Challenges in Precise Stop Loss Determination
If the boundary of an SIBI or BISI zone is not correctly defined, the stop-loss is placed either too close or too far. This directly negatively impacts the trade's risk-to-reward ratio.
Incorrect stop-loss determination can cause premature exit from a trade or an unreasonable increase in risk. Using market structure and valid highs and lows helps improve this issue.
The Imbalance Indicator for SIBI and BISI
The Market Imbalance Detector indicator is an advanced tool for traders operating based on price action concepts, especially the ICT style.
Focusing on price imbalance zones, this indicator helps identify areas where supply and demand have acted asymmetrically, and price has moved rapidly. Such areas are typically the same key price reaction points known in SIBI and BISI concepts.
This tool can detect various types of imbalances, including Fair Value Gaps (FVG), opening gaps, and volume-related imbalances. The visual display of these zones is done with colored boxes; bullish imbalances are marked in green and bearish imbalances in red.
This color differentiation allows traders to analyze buy and sell pressure more quickly. Imbalance Indicator Tutorial Video:
Conceptually, the indicator's function is fully aligned with the logic of BISI and SIBI. In uptrends, green zones can represent buy side imbalance and sell-side inefficiency, often playing the role of dynamic support.
Price returning to the middle part of these zones, which is typically equivalent to 50% of the imbalance, can provide suitable conditions for considering entry into buy trades.
Conversely, in downtrends, red zones are known as sell-side imbalance and buy-side inefficiency and often act as resistance. The ability to filter by size and set a minimum imbalance range allows the trader to see only valid and important zones on the chart.

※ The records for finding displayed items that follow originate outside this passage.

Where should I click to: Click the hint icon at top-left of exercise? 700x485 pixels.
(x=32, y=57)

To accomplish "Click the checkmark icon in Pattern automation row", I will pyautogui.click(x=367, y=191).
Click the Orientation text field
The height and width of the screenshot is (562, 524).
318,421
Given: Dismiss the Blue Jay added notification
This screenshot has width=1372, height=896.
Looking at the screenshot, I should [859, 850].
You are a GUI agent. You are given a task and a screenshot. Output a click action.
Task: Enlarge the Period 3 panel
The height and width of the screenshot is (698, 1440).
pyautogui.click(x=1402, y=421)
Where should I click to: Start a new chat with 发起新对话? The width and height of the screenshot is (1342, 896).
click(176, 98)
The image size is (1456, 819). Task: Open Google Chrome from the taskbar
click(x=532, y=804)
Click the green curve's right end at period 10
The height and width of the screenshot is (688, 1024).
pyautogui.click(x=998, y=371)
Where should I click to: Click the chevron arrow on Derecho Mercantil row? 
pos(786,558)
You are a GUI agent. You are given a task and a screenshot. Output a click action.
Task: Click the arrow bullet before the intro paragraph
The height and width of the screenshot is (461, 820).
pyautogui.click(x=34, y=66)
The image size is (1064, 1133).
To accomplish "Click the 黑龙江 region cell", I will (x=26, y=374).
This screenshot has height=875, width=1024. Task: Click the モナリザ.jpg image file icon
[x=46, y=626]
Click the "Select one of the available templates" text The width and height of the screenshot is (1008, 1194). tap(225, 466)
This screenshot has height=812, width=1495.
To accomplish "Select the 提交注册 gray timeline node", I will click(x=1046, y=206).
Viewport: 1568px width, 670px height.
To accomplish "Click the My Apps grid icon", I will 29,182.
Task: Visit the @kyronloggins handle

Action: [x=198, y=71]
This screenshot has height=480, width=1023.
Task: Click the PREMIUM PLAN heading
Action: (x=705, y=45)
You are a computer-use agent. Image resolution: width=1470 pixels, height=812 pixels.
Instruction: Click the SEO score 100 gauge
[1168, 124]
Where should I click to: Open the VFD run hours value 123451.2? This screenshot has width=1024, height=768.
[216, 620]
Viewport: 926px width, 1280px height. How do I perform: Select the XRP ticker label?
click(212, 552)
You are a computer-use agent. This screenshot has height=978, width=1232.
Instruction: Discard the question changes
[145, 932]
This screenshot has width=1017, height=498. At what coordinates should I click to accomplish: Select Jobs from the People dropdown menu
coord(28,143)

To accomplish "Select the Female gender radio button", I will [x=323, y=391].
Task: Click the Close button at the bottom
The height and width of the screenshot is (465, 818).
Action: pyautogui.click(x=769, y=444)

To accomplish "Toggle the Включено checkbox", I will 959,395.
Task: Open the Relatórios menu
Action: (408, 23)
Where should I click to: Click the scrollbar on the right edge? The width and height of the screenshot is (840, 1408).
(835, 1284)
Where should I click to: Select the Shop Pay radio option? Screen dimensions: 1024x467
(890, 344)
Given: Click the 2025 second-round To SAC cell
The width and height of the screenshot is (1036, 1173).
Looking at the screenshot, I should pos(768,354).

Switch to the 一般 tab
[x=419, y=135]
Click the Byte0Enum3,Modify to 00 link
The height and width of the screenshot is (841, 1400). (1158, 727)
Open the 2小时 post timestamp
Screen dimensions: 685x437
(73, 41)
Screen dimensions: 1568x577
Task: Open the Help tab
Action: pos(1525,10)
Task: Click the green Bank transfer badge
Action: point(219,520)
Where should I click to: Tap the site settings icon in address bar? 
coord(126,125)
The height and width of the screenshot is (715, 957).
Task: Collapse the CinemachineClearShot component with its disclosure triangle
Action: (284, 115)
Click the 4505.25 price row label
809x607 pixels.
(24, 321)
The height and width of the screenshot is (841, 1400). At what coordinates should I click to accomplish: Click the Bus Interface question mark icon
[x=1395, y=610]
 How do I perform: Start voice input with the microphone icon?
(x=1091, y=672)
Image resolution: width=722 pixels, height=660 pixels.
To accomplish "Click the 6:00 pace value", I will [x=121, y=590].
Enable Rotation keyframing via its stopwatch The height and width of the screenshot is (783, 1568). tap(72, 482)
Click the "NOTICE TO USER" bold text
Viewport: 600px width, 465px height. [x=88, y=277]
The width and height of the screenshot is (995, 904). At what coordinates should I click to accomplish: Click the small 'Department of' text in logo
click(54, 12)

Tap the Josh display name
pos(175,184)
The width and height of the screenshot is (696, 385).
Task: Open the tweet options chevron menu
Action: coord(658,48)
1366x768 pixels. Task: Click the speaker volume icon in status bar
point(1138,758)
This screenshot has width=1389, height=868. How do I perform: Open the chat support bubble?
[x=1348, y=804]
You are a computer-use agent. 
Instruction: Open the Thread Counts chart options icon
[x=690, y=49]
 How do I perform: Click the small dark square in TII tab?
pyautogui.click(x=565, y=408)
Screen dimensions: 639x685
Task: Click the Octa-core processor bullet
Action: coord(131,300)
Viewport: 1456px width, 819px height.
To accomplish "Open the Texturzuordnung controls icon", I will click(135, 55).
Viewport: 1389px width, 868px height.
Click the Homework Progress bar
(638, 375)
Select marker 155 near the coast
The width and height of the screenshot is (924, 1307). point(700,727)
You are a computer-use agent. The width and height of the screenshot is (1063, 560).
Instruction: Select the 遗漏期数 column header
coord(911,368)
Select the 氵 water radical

This is particularly important for identifying genuine SIBI and BISI and preventing the detection of weak or false patterns. Also, the option to show or hide each type of imbalance increases analytical flexibility.
Overall, this indicator is a supplementary tool for better understanding market structure and identifying imbalance zones, not an independent trading system.
When used alongside market structure analysis, price action, and concepts like SIBI and BISI, it can noticeably increase the accuracy of entry and exit points and make trading decisions more targeted. Imbalance Indicator Links:
Conclusion
The concepts of SIBI and BISI in the ICT trading style help traders identify price imbalance zones, which act as key areas for trade entries and exits. Although similar to Fair Value Gaps (FVG), SIBI and BISI occur in strong trends with two same-direction candlesticks on either side.
Combining SIBI and BISI with market structure, liquidity, and price action significantly increases the validity of these zones. Principled use of these concepts can lead to improved trading accuracy and better risk management.